Атомный проект
Атомный проект
11 февраля 1943 года Сталин подписал решение ГКО о программе работ для создания атомной бомбы под руководством Вячеслава Молотова. Научное руководство работами было возложено на Игоря Васильевича Курчатова.
В том же 1943 году был создан научно исследовательский центр по урановой проблеме — Лаборатория № 2 (ЛАБ-2) АН СССР, ныне Российский научный центр «Курчатовский институт».
После американских бомбардировок японских городов Хиросимы и Нагасаки 6 и 9 августа 1945 года в СССР были приняты чрезвычайные меры для форсирования работ по атомному проекту. 20 августа 1945 года Сталин подписал Постановление ГКО № 9887 «О Специальном Комитете при ГКО». Председателем Комитета был назначен заместитель председателя СНК, член ГКО Лаврентий Берия. На Комитет, помимо ключевой задачи организации разработки и производства атомных бомб, была возложена организация всей деятельности по использованию атомной энергии в СССР.
9 апреля 1946 года было принято закрытое постановление Совета министров СССР о создании конструкторского бюро (КБ-11) при Лаборатории № 2 АН СССР для разработки конструкции атомной бомбы. Начальником КБ-11 был назначен Павел Зернов, главным конструктором — Юлий Харитон. Сверхсекретный объект был размещен в 80 километрах от Арзамаса на территории бывшего Саровского монастыря (ныне это Российский федеральный ядерный центр ВНИИ Экспериментальной физики).
В 1946 году советский атомный проект перешел в промышленную стадию, в ходе которой, в основном на Урале, были созданы предприятия и комбинаты по производству ядерноделящегося материала.
К январю 1949 года был отработан весь комплекс конструкторских вопросов по РДС-1 (такое условное наименование получила первая атомная бомба). В прииртышской степи, в 170 км от города Семипалатинска, был построен испытательный комплекс — Учебный полигон № 2 Министерства обороны СССР. В мае 1949 года на полигон прибыл Курчатов; он руководил испытаниями. 21 августа 1949 года основной заряд прибыл на полигон. В 4 часа утра 29 августа атомная бомба была поднята на испытательную башню высотой 37,5 метра. В 7 часов утра состоялось первое испытание советского атомного оружия. Оно было успешным.

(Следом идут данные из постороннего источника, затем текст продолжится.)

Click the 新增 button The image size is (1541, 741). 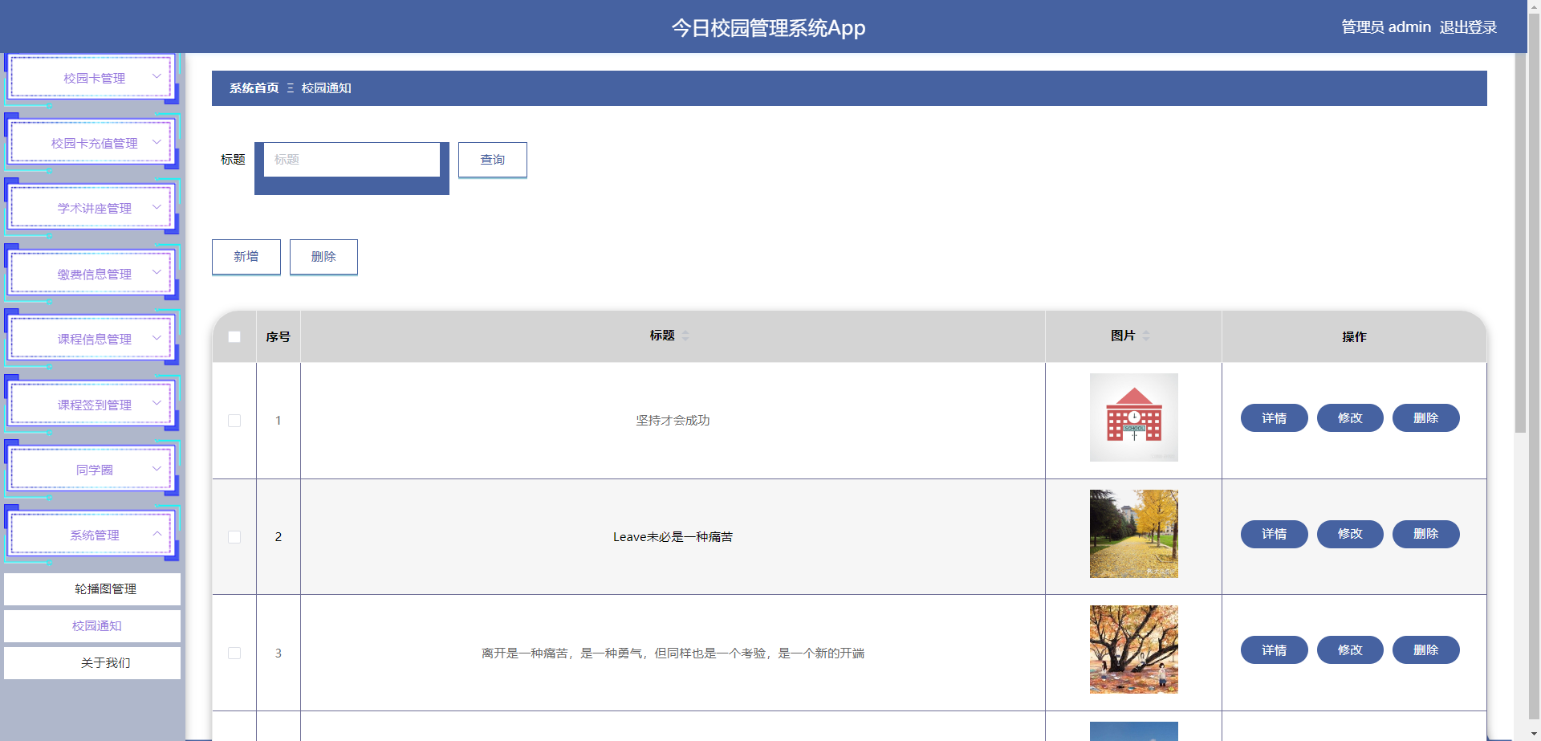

«За годы сотрудничества с советской внешней разведкой передал ей большое количество совершенно секретных документальных материалов, в том числе… планы США и Великобритании по вопросам использования атомной энергии в военных целях. Его информация по этой проблематике была получена в сентябре 1941 г. и сыграла важную роль в развертывании аналогичных работ по созданию атомного оружия в нашей стране».
(С официального сайта Внешней разведки РФ. Из справки на Маклина Дональда Дюарта)
В отличие от других мифов, «атомный проект» — это, если можно так выразиться, миф доброкачественный. В том смысле, что возник он не по злому умыслу, а просто от недопонимания — человеку свойственно все упрощать, поэтому и атомную физику упростили дальше некуда. Отсюда и распространенное представление о том, будто чуть ли не все документы знаменитого «Манхэттенского проекта» были раздобыты советской разведкой, а академику Курчатову и его коллегам осталось только собрать по чужим чертежам советскую атомную бомбу.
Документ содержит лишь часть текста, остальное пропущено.